The Most Hon. Henry Francis Seymour Moore, 3rd Marquess of Drogheda, KP, PC (I) (14 August 1825 – 29 June 1892), was an Irish peer, styled Viscount Moore until 1837.

He was the only son of Lord Henry Seymour Moore, a younger son of  Field Marshal The 1st Marquess of Drogheda, and The Hon. Mary Parnell, daughter of The 1st Baron Congleton, who was a great uncle of the Irish nationalist leader Charles Stewart Parnell. His father died a few days after his birth in August 1825. His mother remarried Edward Cole of Twickenham, a grandson of The 12th Earl of Derby, by whom she had two more children.
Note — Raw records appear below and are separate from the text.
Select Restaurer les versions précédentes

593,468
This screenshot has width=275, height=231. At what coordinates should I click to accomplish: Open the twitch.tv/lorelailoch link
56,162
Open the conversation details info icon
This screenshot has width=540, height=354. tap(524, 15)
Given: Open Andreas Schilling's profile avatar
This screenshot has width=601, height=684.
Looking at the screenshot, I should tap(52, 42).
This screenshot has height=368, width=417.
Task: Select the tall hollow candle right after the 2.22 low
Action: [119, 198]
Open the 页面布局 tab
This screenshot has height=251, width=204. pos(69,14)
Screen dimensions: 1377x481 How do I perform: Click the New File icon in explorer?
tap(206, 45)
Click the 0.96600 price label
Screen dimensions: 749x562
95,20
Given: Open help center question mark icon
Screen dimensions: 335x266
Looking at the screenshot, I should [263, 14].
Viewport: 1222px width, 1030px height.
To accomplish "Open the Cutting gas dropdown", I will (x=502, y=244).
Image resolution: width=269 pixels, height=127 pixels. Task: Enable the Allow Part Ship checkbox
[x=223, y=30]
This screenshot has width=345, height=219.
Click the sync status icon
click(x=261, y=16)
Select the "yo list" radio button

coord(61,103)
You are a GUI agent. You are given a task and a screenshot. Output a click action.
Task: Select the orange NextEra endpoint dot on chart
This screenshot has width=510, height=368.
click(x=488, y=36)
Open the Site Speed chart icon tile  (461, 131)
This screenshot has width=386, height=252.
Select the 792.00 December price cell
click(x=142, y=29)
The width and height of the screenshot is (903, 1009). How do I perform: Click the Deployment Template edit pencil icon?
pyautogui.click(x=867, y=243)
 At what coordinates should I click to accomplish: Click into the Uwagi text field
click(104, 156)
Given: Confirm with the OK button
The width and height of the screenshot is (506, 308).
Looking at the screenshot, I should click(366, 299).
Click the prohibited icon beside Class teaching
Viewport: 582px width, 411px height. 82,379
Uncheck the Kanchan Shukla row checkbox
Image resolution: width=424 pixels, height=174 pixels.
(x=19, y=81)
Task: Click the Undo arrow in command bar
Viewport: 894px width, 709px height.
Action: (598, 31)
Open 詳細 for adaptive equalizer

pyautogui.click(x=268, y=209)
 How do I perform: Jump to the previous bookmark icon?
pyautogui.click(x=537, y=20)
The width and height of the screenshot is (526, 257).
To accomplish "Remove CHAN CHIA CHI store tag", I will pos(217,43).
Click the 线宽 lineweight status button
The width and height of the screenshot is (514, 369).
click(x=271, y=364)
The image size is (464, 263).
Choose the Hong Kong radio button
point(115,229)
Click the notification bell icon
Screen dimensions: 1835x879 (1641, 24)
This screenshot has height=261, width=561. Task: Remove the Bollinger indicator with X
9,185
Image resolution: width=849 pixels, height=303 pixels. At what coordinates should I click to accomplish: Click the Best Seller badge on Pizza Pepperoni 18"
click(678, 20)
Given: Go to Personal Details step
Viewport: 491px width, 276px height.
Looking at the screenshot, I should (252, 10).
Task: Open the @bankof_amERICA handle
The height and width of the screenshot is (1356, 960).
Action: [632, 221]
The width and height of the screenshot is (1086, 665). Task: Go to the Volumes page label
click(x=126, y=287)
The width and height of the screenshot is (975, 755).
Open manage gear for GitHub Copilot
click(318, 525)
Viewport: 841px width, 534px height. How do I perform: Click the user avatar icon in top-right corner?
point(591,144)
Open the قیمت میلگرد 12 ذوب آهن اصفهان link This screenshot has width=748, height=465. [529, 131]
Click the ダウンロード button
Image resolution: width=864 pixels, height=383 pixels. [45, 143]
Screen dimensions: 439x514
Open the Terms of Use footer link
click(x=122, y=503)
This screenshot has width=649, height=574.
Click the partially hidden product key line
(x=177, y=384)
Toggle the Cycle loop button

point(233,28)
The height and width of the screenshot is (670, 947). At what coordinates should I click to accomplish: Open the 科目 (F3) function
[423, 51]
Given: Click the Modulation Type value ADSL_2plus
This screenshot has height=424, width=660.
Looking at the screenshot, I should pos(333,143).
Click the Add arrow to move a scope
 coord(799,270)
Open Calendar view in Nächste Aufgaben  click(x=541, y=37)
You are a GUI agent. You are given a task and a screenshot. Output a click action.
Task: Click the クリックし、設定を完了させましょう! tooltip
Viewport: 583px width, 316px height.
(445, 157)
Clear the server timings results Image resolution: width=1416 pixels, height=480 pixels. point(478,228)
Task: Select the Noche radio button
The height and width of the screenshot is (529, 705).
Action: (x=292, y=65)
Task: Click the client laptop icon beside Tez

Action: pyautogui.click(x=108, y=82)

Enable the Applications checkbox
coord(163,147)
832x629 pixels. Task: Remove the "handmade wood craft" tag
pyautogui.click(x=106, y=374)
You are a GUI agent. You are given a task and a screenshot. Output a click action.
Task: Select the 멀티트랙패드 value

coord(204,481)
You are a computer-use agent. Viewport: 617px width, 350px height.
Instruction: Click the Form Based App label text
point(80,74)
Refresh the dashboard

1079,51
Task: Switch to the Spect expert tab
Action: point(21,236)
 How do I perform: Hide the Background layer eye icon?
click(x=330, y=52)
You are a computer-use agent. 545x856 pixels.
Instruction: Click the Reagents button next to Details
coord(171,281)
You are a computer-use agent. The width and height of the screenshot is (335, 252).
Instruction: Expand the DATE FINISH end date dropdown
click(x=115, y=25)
He became Marquess of Drogheda in 1837 on the death of his uncle, The 2nd Marquess of Drogheda. He was appointed a Knight of the Order of St Patrick on 7 February 1868. He served as Lord Lieutenant of Kildare  from 1874 until his death. He married The Hon. Mary Stuart-Wortley, daughter of The 2nd Baron Wharncliffe and his wife, Lady Elizabeth Ryder, in 1847.

His uncle Charles, the second Marquess, had been insane for many years when he died. However, there is no evidence that Henry was similarly afflicted, although his maternal grandfather Lord Congleton committed suicide in 1842 after battling ill health and depression.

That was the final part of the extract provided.